Exercise directions :: Each line in the records below that has the word "computer" should be copied.

Data supplied ::

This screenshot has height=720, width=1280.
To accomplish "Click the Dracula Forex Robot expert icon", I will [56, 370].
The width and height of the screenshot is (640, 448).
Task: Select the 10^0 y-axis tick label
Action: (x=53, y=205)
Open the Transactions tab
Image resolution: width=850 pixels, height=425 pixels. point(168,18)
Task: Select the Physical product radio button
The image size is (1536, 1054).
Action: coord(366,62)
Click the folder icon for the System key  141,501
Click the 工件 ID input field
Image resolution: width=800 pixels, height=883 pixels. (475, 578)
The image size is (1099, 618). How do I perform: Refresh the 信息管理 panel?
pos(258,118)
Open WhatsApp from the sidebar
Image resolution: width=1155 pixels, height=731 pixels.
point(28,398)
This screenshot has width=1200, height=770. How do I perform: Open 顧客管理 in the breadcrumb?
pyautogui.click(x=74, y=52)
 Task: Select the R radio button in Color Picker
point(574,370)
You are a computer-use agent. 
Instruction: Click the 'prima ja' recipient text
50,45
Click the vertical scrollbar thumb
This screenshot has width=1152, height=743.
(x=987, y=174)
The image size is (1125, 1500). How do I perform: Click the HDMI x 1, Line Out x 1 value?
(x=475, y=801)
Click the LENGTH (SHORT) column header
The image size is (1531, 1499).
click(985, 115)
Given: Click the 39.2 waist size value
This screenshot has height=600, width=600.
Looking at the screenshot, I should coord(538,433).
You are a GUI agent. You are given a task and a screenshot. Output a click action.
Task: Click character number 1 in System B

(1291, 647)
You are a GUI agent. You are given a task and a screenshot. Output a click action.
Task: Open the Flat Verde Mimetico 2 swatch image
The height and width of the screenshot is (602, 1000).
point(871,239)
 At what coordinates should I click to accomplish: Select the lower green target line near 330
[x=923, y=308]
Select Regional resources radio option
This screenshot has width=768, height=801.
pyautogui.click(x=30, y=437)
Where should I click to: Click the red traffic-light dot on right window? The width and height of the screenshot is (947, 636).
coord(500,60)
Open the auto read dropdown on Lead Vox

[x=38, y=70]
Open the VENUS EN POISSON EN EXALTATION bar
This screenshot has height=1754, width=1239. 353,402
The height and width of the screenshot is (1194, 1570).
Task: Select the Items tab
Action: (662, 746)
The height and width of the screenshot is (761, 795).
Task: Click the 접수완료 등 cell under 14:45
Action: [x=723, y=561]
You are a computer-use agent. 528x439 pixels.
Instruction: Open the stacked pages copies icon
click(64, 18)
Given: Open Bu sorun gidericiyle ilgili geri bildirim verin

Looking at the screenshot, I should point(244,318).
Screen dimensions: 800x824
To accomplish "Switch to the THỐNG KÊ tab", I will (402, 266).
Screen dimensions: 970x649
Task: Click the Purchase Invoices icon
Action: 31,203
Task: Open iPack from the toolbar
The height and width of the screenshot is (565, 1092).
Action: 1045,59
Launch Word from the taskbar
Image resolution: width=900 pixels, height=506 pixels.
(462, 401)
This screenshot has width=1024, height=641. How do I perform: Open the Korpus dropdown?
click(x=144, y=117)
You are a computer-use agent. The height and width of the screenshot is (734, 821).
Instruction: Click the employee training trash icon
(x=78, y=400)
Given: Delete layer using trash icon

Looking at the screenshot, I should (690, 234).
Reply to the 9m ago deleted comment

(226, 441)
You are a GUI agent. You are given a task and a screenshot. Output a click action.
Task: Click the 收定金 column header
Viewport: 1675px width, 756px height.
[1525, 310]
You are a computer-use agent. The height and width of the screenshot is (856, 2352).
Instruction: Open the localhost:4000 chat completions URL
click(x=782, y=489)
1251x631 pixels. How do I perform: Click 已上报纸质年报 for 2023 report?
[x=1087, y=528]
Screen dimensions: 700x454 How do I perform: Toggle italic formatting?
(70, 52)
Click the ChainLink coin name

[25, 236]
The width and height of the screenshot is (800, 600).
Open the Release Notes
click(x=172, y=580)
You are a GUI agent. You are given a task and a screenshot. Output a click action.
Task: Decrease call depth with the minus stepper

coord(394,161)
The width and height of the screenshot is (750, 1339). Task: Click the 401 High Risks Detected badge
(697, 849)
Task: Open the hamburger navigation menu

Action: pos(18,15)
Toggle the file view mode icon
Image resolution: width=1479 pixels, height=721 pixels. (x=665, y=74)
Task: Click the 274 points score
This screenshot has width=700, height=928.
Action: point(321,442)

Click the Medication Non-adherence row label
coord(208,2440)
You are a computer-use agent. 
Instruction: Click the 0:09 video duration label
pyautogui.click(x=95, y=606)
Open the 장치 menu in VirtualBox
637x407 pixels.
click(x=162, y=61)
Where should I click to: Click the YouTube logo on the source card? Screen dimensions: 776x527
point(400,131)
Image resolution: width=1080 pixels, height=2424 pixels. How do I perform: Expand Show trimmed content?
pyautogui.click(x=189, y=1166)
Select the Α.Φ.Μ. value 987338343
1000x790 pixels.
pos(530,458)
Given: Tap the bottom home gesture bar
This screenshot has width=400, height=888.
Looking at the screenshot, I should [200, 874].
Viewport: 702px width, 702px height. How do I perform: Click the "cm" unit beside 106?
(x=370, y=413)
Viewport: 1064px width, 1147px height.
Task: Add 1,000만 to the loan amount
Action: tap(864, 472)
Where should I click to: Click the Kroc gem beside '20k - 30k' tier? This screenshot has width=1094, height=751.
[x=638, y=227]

Output for this exercise ::
You are a computer-use agent. 
You are a computer-use agent. 528x439 pixels.
You are a computer-use agent. The height and width of the screenshot is (734, 821).
You are a computer-use agent. The height and width of the screenshot is (856, 2352).
You are a computer-use agent. 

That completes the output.